- [Required action] From the line that contains "Given: Click the Smith, Jane cell" to the final line of the records below, print each line exactly and leave every picture out.

Collected data:
◆ ◆ ◆

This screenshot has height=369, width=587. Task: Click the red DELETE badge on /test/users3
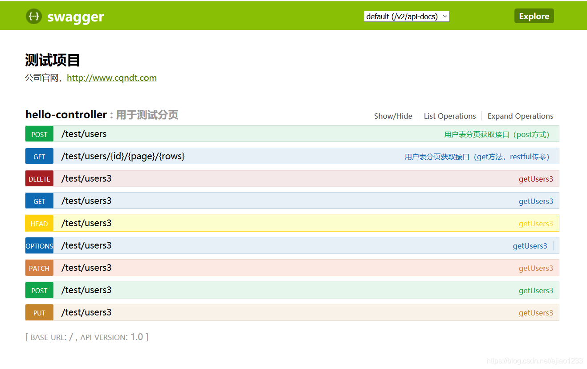coord(39,178)
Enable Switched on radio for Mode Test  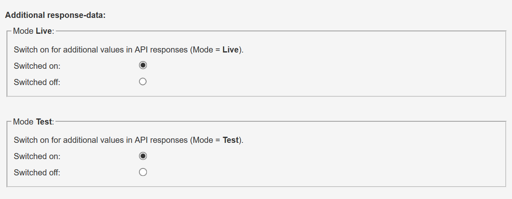pos(143,156)
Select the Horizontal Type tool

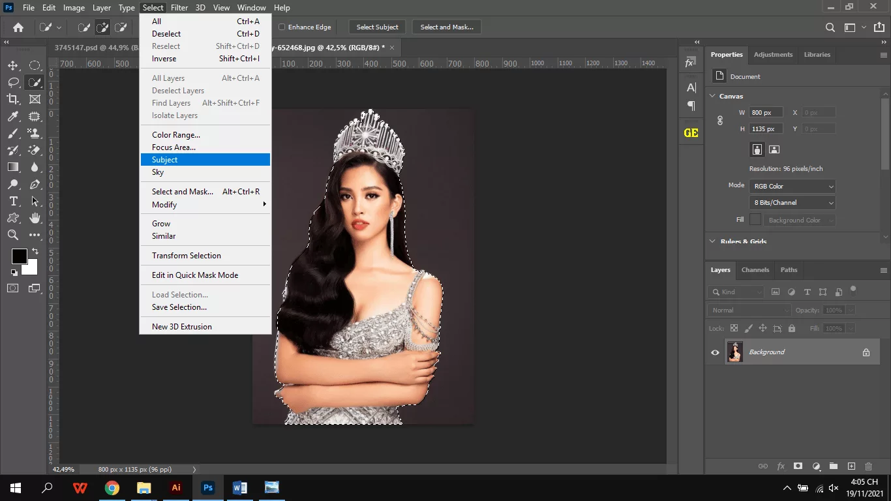(13, 201)
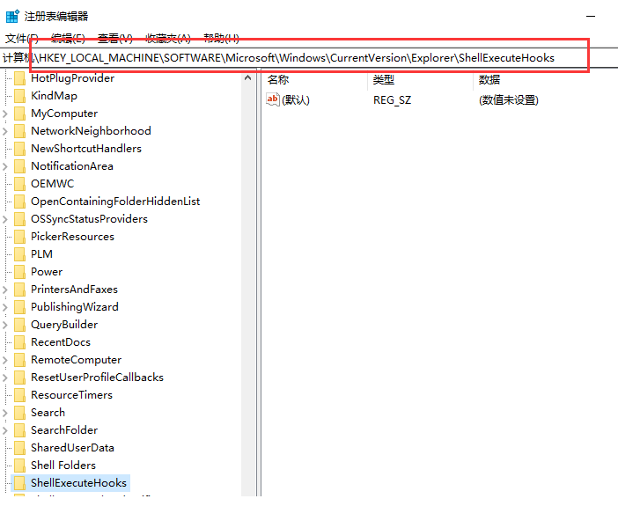The image size is (618, 506).
Task: Expand the PrintersAndFaxes key
Action: click(6, 290)
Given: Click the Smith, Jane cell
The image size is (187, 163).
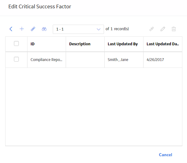Looking at the screenshot, I should (x=124, y=60).
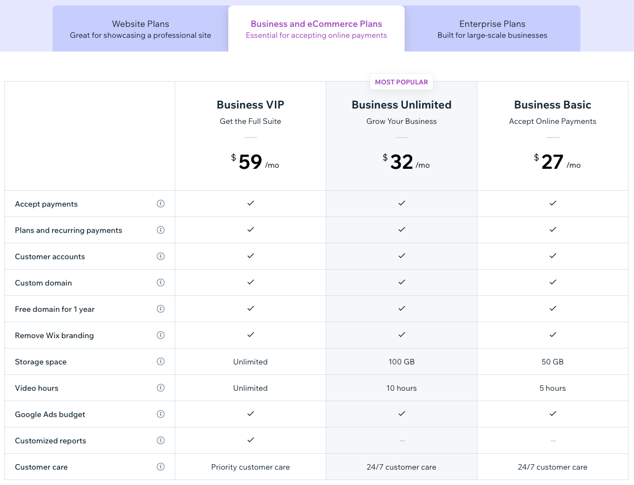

◆ ◆ ◆

- [Problem solution]
Given: Click the Smith, Jane cell
The image size is (187, 163).
Looking at the screenshot, I should (x=124, y=60).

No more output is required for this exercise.